#### Provided material ####

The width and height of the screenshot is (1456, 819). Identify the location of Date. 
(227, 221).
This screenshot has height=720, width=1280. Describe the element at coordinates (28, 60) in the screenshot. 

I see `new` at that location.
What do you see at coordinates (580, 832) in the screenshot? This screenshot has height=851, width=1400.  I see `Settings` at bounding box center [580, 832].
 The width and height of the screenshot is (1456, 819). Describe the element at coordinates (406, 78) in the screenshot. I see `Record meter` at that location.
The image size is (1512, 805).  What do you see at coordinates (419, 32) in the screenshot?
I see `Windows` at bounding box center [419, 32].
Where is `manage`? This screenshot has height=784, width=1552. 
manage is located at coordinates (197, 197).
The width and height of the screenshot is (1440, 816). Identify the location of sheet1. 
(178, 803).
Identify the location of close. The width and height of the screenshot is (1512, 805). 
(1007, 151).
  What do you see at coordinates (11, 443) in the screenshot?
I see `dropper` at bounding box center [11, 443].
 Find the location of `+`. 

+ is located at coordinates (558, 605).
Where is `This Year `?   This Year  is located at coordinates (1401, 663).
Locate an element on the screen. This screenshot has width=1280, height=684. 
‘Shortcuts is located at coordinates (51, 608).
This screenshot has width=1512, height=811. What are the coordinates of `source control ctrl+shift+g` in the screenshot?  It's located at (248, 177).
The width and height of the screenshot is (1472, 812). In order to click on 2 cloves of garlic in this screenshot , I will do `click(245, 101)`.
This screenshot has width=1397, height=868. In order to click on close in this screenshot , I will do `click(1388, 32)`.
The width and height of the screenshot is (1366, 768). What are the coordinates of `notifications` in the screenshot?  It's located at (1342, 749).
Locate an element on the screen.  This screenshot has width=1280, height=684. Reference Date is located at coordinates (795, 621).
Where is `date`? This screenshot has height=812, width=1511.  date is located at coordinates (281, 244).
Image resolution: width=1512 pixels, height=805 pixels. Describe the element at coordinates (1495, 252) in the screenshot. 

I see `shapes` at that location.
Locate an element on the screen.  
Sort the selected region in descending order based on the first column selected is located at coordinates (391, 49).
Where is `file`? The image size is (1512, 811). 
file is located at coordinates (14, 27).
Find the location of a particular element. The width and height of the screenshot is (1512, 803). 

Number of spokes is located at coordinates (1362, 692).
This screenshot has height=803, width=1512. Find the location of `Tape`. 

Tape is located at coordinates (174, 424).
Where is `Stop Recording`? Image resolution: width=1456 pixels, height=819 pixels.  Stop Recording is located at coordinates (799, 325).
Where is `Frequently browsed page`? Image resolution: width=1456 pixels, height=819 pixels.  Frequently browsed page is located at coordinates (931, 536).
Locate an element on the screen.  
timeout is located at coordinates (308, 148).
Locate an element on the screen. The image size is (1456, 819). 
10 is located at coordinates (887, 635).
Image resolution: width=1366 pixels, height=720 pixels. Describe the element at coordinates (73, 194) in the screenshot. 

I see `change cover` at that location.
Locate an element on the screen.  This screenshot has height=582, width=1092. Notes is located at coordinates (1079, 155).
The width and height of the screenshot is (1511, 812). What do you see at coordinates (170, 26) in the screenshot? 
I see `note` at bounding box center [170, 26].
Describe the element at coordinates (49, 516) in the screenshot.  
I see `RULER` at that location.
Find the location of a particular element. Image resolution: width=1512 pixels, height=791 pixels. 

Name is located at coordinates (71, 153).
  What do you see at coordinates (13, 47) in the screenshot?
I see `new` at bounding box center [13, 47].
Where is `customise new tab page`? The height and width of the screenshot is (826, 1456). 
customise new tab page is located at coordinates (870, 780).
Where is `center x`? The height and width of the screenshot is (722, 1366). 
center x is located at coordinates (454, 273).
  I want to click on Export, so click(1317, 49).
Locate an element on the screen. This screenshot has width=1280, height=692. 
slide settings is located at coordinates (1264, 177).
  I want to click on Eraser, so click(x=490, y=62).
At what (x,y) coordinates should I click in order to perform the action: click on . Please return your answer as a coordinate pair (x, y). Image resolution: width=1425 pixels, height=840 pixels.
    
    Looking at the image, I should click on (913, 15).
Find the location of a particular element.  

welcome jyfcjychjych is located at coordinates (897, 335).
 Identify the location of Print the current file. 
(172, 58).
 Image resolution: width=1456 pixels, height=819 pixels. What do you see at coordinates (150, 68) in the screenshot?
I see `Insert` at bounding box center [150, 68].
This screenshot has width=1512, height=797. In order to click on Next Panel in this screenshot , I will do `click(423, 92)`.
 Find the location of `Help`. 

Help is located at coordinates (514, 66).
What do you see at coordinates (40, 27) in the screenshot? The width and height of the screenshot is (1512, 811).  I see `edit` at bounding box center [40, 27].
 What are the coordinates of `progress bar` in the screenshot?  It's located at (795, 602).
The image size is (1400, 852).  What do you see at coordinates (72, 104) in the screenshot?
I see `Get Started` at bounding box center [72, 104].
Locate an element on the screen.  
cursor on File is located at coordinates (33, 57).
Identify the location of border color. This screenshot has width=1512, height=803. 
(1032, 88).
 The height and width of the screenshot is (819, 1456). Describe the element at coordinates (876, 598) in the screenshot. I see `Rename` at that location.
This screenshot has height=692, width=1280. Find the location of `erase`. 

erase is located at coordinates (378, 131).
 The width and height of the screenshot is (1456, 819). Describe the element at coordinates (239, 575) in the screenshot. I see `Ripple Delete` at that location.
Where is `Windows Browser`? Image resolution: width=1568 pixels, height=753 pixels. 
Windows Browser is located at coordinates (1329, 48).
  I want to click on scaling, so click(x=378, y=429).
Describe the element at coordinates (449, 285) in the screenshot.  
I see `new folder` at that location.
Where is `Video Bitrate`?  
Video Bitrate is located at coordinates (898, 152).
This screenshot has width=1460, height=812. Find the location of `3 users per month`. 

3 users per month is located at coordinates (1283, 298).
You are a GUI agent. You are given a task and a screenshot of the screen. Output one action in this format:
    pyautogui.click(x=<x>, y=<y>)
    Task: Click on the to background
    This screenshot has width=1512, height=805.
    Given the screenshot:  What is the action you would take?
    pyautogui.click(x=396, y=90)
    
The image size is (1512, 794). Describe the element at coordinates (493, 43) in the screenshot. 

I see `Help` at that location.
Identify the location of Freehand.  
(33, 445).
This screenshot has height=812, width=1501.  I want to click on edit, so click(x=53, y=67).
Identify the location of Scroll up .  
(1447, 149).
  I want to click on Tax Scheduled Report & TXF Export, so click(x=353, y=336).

####

— Written task —
Convert all of the rows above into a numbered list, omitting any blank lines.

— Final answer —
1. The width and height of the screenshot is (1456, 819). Identify the location of Date. 
2. (227, 221).
3. This screenshot has height=720, width=1280. Describe the element at coordinates (28, 60) in the screenshot. 
4. I see `new` at that location.
5. What do you see at coordinates (580, 832) in the screenshot? This screenshot has height=851, width=1400.  I see `Settings` at bounding box center [580, 832].
6.  The width and height of the screenshot is (1456, 819). Describe the element at coordinates (406, 78) in the screenshot. I see `Record meter` at that location.
7. The image size is (1512, 805).  What do you see at coordinates (419, 32) in the screenshot?
8. I see `Windows` at bounding box center [419, 32].
9. Where is `manage`? This screenshot has height=784, width=1552. 
10. manage is located at coordinates (197, 197).
11. The width and height of the screenshot is (1440, 816). Identify the location of sheet1. 
12. (178, 803).
13. Identify the location of close. The width and height of the screenshot is (1512, 805). 
14. (1007, 151).
15.   What do you see at coordinates (11, 443) in the screenshot?
16. I see `dropper` at bounding box center [11, 443].
17.  Find the location of `+`. 
18. + is located at coordinates (558, 605).
19. Where is `This Year `?   This Year  is located at coordinates (1401, 663).
20. Locate an element on the screen. This screenshot has width=1280, height=684. 
21. ‘Shortcuts is located at coordinates (51, 608).
22. This screenshot has width=1512, height=811. What are the coordinates of `source control ctrl+shift+g` in the screenshot?  It's located at (248, 177).
23. The width and height of the screenshot is (1472, 812). In order to click on 2 cloves of garlic in this screenshot , I will do `click(245, 101)`.
24. This screenshot has width=1397, height=868. In order to click on close in this screenshot , I will do `click(1388, 32)`.
25. The width and height of the screenshot is (1366, 768). What are the coordinates of `notifications` in the screenshot?  It's located at (1342, 749).
26. Locate an element on the screen.  This screenshot has width=1280, height=684. Reference Date is located at coordinates (795, 621).
27. Where is `date`? This screenshot has height=812, width=1511.  date is located at coordinates (281, 244).
28. Image resolution: width=1512 pixels, height=805 pixels. Describe the element at coordinates (1495, 252) in the screenshot. 
29. I see `shapes` at that location.
30. Locate an element on the screen.  
31. Sort the selected region in descending order based on the first column selected is located at coordinates (391, 49).
32. Where is `file`? The image size is (1512, 811). 
33. file is located at coordinates (14, 27).
34. Find the location of a particular element. The width and height of the screenshot is (1512, 803). 
35. Number of spokes is located at coordinates (1362, 692).
36. This screenshot has height=803, width=1512. Find the location of `Tape`. 
37. Tape is located at coordinates (174, 424).
38. Where is `Stop Recording`? Image resolution: width=1456 pixels, height=819 pixels.  Stop Recording is located at coordinates (799, 325).
39. Where is `Frequently browsed page`? Image resolution: width=1456 pixels, height=819 pixels.  Frequently browsed page is located at coordinates (931, 536).
40. Locate an element on the screen.  
41. timeout is located at coordinates (308, 148).
42. Locate an element on the screen. The image size is (1456, 819). 
43. 10 is located at coordinates (887, 635).
44. Image resolution: width=1366 pixels, height=720 pixels. Describe the element at coordinates (73, 194) in the screenshot. 
45. I see `change cover` at that location.
46. Locate an element on the screen.  This screenshot has height=582, width=1092. Notes is located at coordinates (1079, 155).
47. The width and height of the screenshot is (1511, 812). What do you see at coordinates (170, 26) in the screenshot? 
48. I see `note` at bounding box center [170, 26].
49. Describe the element at coordinates (49, 516) in the screenshot.  
50. I see `RULER` at that location.
51. Find the location of a particular element. Image resolution: width=1512 pixels, height=791 pixels. 
52. Name is located at coordinates (71, 153).
53.   What do you see at coordinates (13, 47) in the screenshot?
54. I see `new` at bounding box center [13, 47].
55. Where is `customise new tab page`? The height and width of the screenshot is (826, 1456). 
56. customise new tab page is located at coordinates (870, 780).
57. Where is `center x`? The height and width of the screenshot is (722, 1366). 
58. center x is located at coordinates (454, 273).
59.   I want to click on Export, so click(1317, 49).
60. Locate an element on the screen. This screenshot has width=1280, height=692. 
61. slide settings is located at coordinates (1264, 177).
62.   I want to click on Eraser, so click(x=490, y=62).
63. At what (x,y) coordinates should I click in order to perform the action: click on . Please return your answer as a coordinate pair (x, y). Image resolution: width=1425 pixels, height=840 pixels.
64.     Looking at the image, I should click on (913, 15).
65. Find the location of a particular element.  
66. welcome jyfcjychjych is located at coordinates (897, 335).
67.  Identify the location of Print the current file. 
68. (172, 58).
69.  Image resolution: width=1456 pixels, height=819 pixels. What do you see at coordinates (150, 68) in the screenshot?
70. I see `Insert` at bounding box center [150, 68].
71. This screenshot has width=1512, height=797. In order to click on Next Panel in this screenshot , I will do `click(423, 92)`.
72.  Find the location of `Help`. 
73. Help is located at coordinates (514, 66).
74. What do you see at coordinates (40, 27) in the screenshot? The width and height of the screenshot is (1512, 811).  I see `edit` at bounding box center [40, 27].
75.  What are the coordinates of `progress bar` in the screenshot?  It's located at (795, 602).
76. The image size is (1400, 852).  What do you see at coordinates (72, 104) in the screenshot?
77. I see `Get Started` at bounding box center [72, 104].
78. Locate an element on the screen.  
79. cursor on File is located at coordinates (33, 57).
80. Identify the location of border color. This screenshot has width=1512, height=803. 
81. (1032, 88).
82.  The height and width of the screenshot is (819, 1456). Describe the element at coordinates (876, 598) in the screenshot. I see `Rename` at that location.
83. This screenshot has height=692, width=1280. Find the location of `erase`. 
84. erase is located at coordinates (378, 131).
85.  The width and height of the screenshot is (1456, 819). Describe the element at coordinates (239, 575) in the screenshot. I see `Ripple Delete` at that location.
86. Where is `Windows Browser`? Image resolution: width=1568 pixels, height=753 pixels. 
87. Windows Browser is located at coordinates (1329, 48).
88.   I want to click on scaling, so click(x=378, y=429).
89. Describe the element at coordinates (449, 285) in the screenshot.  
90. I see `new folder` at that location.
91. Where is `Video Bitrate`?  
92. Video Bitrate is located at coordinates (898, 152).
93. This screenshot has width=1460, height=812. Find the location of `3 users per month`. 
94. 3 users per month is located at coordinates (1283, 298).
95. You are a GUI agent. You are given a task and a screenshot of the screen. Output one action in this format:
96.     pyautogui.click(x=<x>, y=<y>)
97.     Task: Click on the to background
98.     This screenshot has width=1512, height=805.
99.     Given the screenshot:  What is the action you would take?
100.     pyautogui.click(x=396, y=90)
101. The image size is (1512, 794). Describe the element at coordinates (493, 43) in the screenshot. 
102. I see `Help` at that location.
103. Identify the location of Freehand.  
104. (33, 445).
105. This screenshot has height=812, width=1501.  I want to click on edit, so click(x=53, y=67).
106. Identify the location of Scroll up .  
107. (1447, 149).
108.   I want to click on Tax Scheduled Report & TXF Export, so click(x=353, y=336).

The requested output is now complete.